─── DATA SECTION
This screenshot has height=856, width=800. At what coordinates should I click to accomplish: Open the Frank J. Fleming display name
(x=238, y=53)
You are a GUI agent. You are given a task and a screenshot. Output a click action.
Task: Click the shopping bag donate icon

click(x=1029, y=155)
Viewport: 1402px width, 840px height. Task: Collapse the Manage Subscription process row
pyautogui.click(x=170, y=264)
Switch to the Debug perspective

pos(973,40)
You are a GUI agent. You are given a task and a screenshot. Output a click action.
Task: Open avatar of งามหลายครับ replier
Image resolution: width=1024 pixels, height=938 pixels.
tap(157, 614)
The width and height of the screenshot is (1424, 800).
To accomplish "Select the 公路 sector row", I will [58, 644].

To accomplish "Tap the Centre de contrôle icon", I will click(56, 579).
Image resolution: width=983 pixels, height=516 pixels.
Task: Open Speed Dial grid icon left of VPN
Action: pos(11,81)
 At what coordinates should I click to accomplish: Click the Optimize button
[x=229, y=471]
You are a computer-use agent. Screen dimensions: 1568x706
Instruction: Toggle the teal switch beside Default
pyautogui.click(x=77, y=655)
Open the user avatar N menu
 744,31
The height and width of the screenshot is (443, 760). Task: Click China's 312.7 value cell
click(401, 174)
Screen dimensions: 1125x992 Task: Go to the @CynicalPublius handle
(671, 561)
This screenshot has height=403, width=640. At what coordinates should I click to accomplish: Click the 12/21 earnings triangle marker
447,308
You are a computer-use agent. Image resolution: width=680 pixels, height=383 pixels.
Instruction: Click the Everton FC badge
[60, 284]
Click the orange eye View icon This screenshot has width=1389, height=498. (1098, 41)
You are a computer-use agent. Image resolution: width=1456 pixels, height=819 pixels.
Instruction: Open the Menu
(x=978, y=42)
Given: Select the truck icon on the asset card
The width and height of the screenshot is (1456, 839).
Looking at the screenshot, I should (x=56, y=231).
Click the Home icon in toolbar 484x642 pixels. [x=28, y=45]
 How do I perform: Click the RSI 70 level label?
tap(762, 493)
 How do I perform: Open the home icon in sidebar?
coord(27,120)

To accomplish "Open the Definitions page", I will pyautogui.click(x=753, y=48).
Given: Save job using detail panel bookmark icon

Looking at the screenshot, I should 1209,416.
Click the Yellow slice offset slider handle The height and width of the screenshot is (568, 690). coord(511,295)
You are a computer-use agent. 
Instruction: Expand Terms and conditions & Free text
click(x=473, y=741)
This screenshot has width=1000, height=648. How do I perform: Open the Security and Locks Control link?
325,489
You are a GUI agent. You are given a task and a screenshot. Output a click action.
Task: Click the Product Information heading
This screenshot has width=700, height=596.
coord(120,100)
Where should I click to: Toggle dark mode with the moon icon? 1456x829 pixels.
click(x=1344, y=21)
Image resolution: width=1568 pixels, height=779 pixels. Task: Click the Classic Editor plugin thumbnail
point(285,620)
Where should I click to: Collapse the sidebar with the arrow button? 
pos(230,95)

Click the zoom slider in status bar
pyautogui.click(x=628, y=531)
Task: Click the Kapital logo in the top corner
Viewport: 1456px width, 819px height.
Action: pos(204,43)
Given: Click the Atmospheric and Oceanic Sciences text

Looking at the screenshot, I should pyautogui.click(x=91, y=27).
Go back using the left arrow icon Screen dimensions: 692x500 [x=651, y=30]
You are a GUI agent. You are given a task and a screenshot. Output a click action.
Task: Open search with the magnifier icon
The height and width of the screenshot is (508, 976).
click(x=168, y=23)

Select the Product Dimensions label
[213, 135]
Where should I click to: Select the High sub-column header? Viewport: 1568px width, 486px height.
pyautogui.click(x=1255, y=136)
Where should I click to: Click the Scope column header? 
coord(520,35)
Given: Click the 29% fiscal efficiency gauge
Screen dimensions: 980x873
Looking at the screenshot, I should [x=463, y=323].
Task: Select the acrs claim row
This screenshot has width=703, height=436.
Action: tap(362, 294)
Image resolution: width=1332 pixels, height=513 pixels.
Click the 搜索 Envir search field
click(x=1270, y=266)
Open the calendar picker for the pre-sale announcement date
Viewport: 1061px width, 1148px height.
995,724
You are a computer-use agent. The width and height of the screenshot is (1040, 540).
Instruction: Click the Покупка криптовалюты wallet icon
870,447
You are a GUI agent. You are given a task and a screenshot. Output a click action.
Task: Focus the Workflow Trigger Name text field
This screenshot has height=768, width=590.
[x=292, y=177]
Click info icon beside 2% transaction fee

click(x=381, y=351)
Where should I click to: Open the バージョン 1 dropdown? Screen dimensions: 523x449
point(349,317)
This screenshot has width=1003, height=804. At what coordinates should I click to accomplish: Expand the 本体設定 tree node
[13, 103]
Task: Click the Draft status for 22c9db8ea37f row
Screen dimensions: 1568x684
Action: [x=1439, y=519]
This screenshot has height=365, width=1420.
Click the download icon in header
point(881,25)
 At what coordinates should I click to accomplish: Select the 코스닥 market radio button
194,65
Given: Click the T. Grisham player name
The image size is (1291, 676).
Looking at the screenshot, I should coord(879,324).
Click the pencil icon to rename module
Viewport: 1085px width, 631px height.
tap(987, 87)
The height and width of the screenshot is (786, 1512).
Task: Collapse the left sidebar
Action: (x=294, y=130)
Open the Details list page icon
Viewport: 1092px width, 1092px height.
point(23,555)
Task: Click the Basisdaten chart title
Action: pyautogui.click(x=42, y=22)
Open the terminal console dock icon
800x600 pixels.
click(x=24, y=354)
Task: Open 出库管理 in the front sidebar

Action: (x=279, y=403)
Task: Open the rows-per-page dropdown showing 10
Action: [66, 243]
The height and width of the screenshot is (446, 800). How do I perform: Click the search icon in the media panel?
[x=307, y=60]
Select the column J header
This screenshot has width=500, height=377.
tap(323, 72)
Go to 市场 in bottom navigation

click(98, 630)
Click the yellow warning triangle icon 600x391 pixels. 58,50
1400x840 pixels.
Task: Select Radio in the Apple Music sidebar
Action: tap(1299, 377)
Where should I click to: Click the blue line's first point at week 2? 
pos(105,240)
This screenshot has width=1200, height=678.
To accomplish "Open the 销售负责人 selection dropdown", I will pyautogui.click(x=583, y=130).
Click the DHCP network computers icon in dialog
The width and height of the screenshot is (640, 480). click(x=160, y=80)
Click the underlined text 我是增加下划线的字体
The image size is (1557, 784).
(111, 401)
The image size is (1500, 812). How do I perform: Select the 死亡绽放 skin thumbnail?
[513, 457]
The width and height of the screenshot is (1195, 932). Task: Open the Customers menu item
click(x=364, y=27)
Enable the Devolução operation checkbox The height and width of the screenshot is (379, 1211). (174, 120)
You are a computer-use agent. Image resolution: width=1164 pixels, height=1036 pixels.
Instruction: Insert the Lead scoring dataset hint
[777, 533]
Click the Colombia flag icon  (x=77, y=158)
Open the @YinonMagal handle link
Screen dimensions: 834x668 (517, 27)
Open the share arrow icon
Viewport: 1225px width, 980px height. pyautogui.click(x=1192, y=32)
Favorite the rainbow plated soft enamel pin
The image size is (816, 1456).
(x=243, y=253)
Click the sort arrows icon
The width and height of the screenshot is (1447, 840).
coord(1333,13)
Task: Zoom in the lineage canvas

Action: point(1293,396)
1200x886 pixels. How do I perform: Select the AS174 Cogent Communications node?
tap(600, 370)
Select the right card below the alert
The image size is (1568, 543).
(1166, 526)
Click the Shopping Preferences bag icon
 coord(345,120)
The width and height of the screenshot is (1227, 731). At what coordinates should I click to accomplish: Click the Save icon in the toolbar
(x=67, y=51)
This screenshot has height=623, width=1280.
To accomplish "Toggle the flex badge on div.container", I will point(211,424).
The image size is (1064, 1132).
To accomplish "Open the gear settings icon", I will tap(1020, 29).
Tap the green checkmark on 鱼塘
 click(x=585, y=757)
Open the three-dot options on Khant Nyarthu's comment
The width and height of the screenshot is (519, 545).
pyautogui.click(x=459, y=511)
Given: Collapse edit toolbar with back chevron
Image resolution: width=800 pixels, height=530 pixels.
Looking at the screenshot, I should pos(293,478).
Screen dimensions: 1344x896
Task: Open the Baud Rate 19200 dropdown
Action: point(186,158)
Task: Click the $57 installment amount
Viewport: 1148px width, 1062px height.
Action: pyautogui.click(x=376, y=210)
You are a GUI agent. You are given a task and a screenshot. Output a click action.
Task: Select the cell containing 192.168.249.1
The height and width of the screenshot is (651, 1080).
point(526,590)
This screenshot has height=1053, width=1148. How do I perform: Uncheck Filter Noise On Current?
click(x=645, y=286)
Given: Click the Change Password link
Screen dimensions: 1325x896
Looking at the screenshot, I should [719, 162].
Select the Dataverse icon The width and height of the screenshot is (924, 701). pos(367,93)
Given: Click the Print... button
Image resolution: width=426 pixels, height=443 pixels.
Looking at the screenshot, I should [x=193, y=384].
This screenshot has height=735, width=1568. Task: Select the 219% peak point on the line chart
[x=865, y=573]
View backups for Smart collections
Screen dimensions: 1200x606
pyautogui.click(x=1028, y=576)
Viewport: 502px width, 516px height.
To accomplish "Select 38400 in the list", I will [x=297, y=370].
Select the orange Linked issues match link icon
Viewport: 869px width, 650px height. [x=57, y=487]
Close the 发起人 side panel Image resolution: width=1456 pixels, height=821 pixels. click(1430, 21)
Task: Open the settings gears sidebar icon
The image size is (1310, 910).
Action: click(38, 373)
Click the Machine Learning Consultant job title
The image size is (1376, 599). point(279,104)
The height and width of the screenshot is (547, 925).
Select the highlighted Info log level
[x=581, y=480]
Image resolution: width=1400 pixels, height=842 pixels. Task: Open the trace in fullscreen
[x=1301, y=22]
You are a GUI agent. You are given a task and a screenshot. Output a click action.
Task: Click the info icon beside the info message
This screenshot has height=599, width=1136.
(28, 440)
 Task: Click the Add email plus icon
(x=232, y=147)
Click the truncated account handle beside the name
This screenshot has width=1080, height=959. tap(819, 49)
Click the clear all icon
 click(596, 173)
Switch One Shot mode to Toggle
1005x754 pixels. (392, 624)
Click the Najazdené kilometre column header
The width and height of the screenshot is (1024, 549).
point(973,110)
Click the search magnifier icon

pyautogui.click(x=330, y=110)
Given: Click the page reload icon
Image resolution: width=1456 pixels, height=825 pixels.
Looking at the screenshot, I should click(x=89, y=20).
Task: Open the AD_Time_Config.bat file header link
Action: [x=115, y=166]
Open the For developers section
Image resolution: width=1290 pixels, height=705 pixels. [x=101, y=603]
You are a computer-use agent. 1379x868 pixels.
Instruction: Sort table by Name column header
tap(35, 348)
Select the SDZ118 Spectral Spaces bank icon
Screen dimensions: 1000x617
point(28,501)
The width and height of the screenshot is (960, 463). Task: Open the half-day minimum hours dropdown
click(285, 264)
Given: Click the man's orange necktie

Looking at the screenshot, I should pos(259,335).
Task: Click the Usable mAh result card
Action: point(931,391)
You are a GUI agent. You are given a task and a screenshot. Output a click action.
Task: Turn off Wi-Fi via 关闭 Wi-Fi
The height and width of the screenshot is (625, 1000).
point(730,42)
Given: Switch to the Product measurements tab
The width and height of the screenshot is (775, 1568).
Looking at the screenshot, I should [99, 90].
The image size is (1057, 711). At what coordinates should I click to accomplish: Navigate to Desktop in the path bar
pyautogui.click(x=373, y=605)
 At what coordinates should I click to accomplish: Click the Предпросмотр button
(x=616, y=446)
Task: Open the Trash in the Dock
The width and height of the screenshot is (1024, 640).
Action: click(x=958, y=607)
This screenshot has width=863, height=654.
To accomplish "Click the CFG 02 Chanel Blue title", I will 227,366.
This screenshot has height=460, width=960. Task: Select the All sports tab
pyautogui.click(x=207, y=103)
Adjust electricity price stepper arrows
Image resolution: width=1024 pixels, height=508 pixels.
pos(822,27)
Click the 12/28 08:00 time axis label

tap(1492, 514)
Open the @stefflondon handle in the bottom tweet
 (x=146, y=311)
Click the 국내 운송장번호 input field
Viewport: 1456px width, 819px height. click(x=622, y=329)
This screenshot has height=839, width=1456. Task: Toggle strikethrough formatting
──────
_WHAT YOU ARE ASKED TO DO_
Rewrite everything from "Where should I click to: Click the Scope" down to "Action: tap(362, 294)", swapping "gauge" for "dial" and leaving the rest unchanged.

_SOLUTION_
Where should I click to: Click the Scope column header? 
coord(520,35)
Given: Click the 29% fiscal efficiency dial
Screen dimensions: 980x873
Looking at the screenshot, I should [x=463, y=323].
Task: Select the acrs claim row
This screenshot has width=703, height=436.
Action: tap(362, 294)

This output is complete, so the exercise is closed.